Sun Java System Message Queue 4.3 Administration Guide

Authorization Rules for Physical Destinations

Access to specific physical destinations on the broker is controlled by authorization rules with a resource type of queue or topic, as the case may be. These rules regulate access to the following operations:

By default, all users and groups are authorized to perform all of these operations on any physical destination. You can change this by editing the default authorization rules in the access control properties file or overriding them with more specific rules of your own. For example, the rule

   topic.Admissions.consume.deny.group=user

denies all members of the user group the ability to subscribe to the topic Admissions.

The final section of the access control file, includes authorization rules that specify for which users and groups the broker will auto-create a physical destination.

When a client creates a message producer or consumer for a physical destination that does not already exist, the broker will auto-create the destination (provided that the broker’s imq.autocreate.queue or imq.autocreate.topic property is set to true).

A separate section of the access control file controls the ability of users and groups to perform such auto-creation. This is governed by authorization rules with a resourceType of queue or topic and an operation element of create. the resourceVariant element is omitted, since these rules apply to all queues or all topics, rather than any specific destination.

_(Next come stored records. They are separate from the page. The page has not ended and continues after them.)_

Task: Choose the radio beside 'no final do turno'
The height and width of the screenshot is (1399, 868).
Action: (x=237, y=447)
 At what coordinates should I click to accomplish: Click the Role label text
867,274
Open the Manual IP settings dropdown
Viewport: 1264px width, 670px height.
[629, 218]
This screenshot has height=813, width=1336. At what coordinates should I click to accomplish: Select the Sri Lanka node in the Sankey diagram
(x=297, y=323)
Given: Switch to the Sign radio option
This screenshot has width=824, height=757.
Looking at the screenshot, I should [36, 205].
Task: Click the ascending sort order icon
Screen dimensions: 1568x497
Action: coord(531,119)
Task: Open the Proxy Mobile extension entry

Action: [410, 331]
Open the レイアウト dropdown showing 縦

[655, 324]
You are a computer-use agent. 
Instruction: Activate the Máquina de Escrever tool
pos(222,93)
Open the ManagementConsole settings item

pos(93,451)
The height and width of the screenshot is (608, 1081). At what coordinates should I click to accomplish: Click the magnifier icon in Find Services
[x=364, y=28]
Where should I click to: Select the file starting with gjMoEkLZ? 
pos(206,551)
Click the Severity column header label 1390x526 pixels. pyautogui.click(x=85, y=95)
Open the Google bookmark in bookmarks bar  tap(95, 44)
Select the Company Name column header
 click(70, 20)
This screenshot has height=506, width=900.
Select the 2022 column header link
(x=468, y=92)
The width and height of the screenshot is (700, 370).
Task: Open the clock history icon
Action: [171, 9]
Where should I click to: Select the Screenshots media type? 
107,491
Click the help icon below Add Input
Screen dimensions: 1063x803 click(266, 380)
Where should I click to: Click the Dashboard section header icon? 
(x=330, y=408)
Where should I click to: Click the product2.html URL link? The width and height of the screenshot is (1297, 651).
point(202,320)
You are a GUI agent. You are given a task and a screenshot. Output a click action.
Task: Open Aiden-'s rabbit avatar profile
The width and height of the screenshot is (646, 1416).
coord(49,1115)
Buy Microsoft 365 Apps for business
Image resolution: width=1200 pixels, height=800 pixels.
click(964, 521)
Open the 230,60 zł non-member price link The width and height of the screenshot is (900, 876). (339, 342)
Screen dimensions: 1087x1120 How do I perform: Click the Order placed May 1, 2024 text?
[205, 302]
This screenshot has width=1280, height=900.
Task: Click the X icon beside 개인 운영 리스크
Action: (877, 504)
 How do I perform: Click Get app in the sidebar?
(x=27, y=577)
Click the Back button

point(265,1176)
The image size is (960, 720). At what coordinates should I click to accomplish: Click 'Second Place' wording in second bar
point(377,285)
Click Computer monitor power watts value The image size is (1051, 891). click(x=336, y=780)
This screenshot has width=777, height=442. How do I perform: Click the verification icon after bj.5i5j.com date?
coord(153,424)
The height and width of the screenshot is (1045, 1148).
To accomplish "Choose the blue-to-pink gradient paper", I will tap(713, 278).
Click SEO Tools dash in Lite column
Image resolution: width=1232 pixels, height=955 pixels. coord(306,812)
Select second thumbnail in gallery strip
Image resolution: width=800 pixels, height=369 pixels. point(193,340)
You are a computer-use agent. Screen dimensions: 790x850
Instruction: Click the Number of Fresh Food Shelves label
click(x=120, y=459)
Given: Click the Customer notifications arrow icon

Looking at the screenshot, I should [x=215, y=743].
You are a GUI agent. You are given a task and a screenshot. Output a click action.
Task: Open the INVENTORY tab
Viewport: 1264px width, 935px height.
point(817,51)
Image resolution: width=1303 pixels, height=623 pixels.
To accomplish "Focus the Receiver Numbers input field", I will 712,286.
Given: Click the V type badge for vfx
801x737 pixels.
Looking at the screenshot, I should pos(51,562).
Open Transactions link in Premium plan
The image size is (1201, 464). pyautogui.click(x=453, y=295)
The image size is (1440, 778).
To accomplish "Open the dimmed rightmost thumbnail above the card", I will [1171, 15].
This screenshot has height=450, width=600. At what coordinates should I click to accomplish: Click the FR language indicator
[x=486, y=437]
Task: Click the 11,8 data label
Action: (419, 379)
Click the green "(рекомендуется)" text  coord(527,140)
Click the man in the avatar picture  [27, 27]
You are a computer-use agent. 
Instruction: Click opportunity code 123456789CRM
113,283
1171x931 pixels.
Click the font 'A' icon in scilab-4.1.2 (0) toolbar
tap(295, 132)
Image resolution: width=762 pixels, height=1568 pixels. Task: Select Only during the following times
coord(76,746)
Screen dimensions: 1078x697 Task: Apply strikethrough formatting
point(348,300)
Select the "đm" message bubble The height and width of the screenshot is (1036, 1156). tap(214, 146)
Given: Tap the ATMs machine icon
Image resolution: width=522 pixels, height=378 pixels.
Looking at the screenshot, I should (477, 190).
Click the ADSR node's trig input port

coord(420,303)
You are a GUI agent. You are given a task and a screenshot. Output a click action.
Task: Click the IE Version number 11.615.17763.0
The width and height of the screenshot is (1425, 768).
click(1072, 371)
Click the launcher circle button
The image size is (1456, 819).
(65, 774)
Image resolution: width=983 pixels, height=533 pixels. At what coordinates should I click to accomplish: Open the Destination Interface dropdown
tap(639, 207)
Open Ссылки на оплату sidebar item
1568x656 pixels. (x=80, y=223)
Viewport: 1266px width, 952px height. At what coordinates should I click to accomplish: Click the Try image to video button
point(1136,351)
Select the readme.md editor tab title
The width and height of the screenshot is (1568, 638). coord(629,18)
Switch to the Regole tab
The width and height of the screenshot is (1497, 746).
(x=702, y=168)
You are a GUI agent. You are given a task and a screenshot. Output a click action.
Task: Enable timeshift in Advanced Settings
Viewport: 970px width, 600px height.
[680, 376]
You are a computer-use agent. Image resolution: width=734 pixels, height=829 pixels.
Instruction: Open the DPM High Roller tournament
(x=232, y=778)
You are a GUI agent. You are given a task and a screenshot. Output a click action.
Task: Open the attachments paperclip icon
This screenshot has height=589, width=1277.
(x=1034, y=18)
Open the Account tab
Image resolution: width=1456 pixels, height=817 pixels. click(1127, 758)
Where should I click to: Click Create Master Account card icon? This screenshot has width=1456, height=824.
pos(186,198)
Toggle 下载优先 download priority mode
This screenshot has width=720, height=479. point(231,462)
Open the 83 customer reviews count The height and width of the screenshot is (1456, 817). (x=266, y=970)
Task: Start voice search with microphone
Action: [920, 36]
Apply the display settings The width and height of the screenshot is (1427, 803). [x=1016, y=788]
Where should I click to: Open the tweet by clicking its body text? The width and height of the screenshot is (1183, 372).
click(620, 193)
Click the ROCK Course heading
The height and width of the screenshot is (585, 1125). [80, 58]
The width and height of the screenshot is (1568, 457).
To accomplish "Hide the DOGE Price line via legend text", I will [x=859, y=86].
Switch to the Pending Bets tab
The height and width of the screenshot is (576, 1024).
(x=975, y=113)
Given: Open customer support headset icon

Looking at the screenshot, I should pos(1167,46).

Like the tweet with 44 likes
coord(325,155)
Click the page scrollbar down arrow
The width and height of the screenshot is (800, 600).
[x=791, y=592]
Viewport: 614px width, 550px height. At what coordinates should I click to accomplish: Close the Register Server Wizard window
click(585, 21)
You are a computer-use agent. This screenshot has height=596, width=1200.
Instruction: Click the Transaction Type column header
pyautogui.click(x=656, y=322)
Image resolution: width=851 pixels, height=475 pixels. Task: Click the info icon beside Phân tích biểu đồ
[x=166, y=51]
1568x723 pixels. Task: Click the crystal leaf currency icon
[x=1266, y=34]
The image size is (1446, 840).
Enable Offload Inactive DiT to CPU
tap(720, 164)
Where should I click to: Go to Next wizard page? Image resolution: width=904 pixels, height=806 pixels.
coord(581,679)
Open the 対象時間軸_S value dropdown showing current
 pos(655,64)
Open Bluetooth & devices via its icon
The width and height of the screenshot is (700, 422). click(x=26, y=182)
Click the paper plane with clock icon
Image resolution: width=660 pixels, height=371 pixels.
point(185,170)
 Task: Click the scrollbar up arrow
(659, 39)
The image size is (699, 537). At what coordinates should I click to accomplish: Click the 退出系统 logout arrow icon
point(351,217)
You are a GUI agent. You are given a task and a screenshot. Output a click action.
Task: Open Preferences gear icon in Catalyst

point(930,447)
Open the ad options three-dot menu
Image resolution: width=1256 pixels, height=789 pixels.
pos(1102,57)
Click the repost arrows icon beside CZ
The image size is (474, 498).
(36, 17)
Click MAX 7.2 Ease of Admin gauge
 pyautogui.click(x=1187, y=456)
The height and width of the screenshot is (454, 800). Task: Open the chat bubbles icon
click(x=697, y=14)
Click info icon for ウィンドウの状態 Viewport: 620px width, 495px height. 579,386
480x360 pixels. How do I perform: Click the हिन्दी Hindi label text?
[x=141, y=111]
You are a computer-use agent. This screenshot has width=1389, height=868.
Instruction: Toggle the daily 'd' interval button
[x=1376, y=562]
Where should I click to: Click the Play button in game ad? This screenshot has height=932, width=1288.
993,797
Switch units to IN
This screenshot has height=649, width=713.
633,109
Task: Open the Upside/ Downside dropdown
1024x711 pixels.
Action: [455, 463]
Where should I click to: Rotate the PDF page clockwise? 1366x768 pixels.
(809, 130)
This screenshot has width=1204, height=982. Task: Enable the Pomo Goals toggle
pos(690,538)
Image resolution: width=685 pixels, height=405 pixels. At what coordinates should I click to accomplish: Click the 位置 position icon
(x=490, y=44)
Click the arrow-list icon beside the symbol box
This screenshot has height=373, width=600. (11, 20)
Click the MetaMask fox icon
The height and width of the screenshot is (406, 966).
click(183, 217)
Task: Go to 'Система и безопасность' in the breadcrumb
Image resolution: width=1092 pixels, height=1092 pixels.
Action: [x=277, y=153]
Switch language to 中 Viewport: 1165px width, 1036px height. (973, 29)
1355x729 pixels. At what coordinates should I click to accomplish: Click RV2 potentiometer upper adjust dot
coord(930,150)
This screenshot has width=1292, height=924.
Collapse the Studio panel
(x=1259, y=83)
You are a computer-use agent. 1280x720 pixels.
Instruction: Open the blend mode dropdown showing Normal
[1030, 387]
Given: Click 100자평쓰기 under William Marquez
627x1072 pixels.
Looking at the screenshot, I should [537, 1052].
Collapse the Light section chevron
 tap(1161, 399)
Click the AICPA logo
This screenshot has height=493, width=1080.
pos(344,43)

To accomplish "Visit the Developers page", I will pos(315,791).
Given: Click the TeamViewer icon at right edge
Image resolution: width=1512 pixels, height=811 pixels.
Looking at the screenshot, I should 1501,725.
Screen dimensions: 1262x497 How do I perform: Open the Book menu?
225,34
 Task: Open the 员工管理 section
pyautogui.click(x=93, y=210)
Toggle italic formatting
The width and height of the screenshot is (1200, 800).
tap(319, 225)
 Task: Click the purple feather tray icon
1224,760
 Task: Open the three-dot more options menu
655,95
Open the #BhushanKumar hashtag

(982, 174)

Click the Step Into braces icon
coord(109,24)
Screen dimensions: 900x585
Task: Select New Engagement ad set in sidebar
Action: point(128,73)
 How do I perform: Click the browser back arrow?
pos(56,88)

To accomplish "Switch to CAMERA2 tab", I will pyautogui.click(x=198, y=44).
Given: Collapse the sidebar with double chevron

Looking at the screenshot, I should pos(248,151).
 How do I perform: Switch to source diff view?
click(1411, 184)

The default access control file contains the rules

   queue.create.allow.user=*
   topic.create.allow.user=*

authorizing all users to have physical destinations auto-created for them by the broker. You can edit the file to restrict such authorization for specific users. For example, the rule

   topic.create.deny.user=Snoopy

denies user Snoopy the ability to auto-create topic destinations.


Note –

Note that the effect of such auto-creation rules must be congruent with that of other physical destination access rules. For example, if you change the destination authorization rule to prohibit any user from sending a message to a queue, but enable the auto-creation of queue destinations, the broker will create the physical destination if it does not exist, but will not deliver a message to it.